Okay, so this is a blog entry to say that it really does pay to look at how much your savings accounts are paying you. 

(Yes, they are supposed to be paying you to use your money).

This is the tale of two Savings Accounts 

1) Mid-Term Account

This is a regular savings account that was touted as a “High Interest” savings account when I signed up for it . . . it pays me 0.5% interest. 

The upside of this account is that I can transfer money in and out of it instantly with no fuss or penalty.

2) Long-Term Account  

This is actually my TFSA (Tax Free Savings Account). It is kinda like an RRSP but you can take money out at no penalty (well, as long as it has been in there for more than 30 days). 

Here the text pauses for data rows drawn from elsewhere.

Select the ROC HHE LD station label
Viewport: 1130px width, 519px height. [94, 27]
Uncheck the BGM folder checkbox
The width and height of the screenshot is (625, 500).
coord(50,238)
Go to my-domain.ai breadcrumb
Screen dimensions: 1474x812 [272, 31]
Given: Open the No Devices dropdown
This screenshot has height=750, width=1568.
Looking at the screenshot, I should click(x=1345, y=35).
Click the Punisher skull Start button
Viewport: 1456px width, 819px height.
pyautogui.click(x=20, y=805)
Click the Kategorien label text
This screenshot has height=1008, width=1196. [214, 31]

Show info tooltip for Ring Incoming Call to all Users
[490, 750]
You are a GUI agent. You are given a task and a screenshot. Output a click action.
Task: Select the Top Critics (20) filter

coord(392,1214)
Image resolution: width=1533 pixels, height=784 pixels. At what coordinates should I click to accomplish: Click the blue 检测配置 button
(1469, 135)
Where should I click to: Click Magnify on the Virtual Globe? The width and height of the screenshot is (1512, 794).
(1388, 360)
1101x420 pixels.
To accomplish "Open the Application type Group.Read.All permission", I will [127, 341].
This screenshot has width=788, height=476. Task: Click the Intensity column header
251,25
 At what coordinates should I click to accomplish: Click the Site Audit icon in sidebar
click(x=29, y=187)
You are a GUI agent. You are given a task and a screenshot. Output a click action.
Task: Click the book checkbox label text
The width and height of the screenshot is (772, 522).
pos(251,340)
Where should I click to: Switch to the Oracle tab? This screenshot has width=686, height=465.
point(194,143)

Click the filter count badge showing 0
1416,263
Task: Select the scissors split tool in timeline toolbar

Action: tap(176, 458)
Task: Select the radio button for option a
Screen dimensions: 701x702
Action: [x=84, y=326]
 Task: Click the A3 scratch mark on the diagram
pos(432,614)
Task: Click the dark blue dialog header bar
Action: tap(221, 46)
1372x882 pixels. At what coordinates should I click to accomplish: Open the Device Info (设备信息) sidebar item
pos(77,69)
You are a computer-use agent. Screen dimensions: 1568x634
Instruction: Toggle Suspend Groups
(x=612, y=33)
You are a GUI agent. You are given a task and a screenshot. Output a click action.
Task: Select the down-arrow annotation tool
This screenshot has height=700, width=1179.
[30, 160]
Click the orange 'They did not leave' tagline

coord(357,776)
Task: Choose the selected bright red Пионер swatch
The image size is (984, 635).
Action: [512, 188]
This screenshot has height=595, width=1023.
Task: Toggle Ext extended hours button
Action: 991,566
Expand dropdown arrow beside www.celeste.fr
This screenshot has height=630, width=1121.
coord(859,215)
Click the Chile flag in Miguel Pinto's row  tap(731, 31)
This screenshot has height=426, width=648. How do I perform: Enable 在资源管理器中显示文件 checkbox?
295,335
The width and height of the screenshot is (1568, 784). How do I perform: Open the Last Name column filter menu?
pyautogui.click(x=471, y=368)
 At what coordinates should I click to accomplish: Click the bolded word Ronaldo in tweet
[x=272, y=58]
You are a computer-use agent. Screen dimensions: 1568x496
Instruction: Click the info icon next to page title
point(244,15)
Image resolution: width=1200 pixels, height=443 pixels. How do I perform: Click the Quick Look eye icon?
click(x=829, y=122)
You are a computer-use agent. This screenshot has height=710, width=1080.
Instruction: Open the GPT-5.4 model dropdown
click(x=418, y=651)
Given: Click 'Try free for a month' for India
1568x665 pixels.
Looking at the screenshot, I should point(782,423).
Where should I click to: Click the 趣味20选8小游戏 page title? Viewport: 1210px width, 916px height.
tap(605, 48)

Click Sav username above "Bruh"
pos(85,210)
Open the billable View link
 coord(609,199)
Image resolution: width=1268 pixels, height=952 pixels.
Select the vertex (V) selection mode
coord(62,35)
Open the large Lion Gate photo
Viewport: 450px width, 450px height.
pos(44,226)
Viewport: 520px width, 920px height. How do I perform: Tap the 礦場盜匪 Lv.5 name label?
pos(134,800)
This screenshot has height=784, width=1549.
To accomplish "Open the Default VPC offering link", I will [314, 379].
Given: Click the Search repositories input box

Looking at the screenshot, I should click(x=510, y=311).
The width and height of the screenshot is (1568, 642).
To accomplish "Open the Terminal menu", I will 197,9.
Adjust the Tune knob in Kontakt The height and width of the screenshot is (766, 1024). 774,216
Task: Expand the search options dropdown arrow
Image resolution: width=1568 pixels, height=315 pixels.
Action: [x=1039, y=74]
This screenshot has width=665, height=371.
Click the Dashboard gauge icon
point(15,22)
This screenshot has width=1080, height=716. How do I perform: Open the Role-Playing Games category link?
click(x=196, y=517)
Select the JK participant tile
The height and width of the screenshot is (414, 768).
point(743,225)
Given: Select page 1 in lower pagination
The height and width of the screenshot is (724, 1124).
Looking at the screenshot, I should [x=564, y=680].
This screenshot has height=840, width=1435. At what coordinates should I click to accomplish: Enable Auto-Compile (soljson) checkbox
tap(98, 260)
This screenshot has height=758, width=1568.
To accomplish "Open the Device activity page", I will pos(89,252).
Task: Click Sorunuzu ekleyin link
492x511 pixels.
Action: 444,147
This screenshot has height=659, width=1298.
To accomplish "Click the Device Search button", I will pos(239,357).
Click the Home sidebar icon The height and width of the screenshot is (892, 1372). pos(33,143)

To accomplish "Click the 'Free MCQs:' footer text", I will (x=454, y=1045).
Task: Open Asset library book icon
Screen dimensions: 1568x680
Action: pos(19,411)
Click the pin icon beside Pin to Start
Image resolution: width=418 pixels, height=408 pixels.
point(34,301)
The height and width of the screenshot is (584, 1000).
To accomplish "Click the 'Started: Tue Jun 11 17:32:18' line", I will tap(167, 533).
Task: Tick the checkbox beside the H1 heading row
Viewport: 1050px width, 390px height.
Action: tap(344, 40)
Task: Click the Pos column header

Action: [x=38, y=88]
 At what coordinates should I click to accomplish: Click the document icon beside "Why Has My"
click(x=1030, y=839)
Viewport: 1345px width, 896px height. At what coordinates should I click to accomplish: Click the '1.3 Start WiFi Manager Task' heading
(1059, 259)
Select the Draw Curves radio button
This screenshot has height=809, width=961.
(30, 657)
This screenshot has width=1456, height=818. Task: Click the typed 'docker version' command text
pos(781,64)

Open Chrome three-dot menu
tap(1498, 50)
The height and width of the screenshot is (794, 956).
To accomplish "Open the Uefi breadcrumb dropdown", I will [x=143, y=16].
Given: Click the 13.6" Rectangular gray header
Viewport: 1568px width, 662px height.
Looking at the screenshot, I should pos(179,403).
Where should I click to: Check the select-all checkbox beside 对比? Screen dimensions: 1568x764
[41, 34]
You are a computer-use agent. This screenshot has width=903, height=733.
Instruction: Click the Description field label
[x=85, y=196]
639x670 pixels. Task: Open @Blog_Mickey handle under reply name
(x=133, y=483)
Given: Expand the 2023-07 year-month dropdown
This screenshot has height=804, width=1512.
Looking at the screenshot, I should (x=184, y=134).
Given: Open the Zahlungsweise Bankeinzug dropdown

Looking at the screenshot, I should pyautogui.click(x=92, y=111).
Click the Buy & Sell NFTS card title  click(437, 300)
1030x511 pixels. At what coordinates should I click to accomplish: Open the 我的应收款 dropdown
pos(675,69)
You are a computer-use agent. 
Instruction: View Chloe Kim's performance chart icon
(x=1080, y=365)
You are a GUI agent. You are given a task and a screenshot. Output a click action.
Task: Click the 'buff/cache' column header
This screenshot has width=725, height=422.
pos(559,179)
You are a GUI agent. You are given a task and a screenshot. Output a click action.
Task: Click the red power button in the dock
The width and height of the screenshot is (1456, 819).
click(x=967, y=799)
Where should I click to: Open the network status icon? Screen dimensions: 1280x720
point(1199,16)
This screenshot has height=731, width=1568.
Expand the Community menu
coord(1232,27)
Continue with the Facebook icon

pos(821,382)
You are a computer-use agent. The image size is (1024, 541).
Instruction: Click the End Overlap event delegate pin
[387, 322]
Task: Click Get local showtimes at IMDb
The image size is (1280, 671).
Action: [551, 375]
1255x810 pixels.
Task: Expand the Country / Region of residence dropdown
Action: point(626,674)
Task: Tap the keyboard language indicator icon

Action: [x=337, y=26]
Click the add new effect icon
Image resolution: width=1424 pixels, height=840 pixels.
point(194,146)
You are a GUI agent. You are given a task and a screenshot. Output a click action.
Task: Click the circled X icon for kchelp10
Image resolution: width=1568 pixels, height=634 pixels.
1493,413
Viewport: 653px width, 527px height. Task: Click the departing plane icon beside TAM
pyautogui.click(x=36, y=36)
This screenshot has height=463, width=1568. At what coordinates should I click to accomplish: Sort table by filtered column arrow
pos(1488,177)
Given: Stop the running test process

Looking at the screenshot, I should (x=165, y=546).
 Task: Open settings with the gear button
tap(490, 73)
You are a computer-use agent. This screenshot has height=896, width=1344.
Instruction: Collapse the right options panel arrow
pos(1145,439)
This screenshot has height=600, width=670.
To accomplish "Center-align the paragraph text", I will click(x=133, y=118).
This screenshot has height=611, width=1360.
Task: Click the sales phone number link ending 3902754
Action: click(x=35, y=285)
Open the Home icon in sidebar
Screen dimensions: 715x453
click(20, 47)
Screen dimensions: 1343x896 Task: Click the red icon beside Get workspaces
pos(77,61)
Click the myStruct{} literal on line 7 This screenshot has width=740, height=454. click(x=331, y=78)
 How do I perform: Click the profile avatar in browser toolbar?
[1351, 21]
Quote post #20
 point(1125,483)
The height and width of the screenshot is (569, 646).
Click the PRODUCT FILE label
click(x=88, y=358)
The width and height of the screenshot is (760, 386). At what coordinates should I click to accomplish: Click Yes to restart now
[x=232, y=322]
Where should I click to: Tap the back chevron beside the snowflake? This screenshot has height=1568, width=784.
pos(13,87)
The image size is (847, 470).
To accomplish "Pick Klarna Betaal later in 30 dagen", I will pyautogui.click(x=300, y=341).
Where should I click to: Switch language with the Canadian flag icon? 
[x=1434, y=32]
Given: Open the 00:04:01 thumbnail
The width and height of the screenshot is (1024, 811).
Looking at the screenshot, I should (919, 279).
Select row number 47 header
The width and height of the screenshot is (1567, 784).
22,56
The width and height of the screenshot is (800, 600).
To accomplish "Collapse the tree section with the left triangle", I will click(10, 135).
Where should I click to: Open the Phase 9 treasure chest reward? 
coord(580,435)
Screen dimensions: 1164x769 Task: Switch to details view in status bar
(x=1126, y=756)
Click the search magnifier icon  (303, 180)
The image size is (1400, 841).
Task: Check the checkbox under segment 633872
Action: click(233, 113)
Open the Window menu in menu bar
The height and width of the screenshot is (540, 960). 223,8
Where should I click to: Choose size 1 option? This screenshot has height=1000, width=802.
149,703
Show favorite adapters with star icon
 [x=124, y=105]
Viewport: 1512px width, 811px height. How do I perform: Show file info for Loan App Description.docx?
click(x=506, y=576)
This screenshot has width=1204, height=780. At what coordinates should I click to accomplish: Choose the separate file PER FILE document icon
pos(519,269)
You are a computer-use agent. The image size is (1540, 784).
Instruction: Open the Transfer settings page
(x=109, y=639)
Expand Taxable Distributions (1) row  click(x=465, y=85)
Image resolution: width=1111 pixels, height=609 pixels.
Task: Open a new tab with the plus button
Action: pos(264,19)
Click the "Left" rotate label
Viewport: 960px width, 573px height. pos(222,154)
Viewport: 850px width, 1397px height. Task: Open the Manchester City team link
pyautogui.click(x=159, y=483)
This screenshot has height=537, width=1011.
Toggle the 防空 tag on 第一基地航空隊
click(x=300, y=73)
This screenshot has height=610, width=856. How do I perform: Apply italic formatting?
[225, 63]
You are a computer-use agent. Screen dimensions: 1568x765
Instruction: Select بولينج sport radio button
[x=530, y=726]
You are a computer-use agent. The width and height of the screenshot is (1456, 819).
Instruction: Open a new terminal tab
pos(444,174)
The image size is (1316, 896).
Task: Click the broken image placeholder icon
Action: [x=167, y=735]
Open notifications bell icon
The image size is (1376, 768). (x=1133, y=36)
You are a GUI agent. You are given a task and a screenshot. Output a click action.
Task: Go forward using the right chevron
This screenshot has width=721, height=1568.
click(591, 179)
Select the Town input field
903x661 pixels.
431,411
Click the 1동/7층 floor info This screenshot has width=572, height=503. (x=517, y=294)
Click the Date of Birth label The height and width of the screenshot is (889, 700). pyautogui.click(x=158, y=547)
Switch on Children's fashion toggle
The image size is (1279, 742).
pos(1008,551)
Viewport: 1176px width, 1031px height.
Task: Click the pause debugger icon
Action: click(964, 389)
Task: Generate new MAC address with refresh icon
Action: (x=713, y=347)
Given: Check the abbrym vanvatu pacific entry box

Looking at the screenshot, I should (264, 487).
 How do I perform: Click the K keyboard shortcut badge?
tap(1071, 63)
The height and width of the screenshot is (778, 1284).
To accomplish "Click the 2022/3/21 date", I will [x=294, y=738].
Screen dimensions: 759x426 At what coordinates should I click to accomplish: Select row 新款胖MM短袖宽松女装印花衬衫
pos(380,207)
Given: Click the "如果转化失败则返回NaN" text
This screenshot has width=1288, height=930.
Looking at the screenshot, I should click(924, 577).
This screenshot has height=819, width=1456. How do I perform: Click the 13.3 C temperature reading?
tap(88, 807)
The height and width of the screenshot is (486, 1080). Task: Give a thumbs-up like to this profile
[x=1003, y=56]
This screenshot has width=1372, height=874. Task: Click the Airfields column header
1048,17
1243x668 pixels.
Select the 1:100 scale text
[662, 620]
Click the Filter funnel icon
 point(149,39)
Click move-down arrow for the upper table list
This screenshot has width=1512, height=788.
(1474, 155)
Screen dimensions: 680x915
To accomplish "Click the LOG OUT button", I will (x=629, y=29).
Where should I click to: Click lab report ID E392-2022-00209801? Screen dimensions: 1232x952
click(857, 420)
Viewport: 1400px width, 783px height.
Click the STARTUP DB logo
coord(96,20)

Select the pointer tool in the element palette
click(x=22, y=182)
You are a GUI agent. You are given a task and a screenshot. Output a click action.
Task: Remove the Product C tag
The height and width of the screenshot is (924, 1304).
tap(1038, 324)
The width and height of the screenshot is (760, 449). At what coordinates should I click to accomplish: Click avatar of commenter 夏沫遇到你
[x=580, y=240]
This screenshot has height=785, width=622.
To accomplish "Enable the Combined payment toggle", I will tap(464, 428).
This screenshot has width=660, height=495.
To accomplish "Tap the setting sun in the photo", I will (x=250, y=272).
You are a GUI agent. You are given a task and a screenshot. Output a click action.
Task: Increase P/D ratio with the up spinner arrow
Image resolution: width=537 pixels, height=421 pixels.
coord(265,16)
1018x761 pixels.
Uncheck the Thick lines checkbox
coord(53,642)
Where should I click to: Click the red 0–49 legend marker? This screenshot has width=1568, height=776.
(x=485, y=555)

I use a “High Interest Savings Account” in there that is traded like a Mutual Fund, yet is actually a regular savings account. It pays me (currently) 1.6%.

The drawback with this account is that I have to plan ahead to get at this money. 

For one, I have to stop putting money into it over thirty days before I plan to take any out. For another it takes two business days to actually get my money out of it.

So, why am I telling you this? Well, it’s not to brag, not at all. 

At the end of each month into each account is the interest that each account has earned. This is the interesting part. 

My Mid-Term Savings had more money in it, yet paid me $0.41 interest for last month. Yet my Long-Term Account which had less money in it paid me $9.58.

Again, not enough to retire on, but still enough to take notice and plan accordingly. This is why I keep enough money for immediate access in an emergency in my Mid-Term Account.

The rest I will put in my TFSA until it is maxed out. After that I will get a standard investing account and continue to put money in it in the same “High Interest Account/Mutual Fund . . . thing.” 

What I need is something where my balance is guaranteed, it pays me decent interest as I continue to put money into it, yet still I can access that money if and when I want.

After all, I plan on starting to spend that savings in four years. As in when I start the Homesteading Phase of this journey.

So, something to think about when you look at your own savings (however large or small it may be). 

You can get better than negative interest for your savings, but you just have to look for it.

As always: Keep your head up, your attitude positive, and keep moving forward!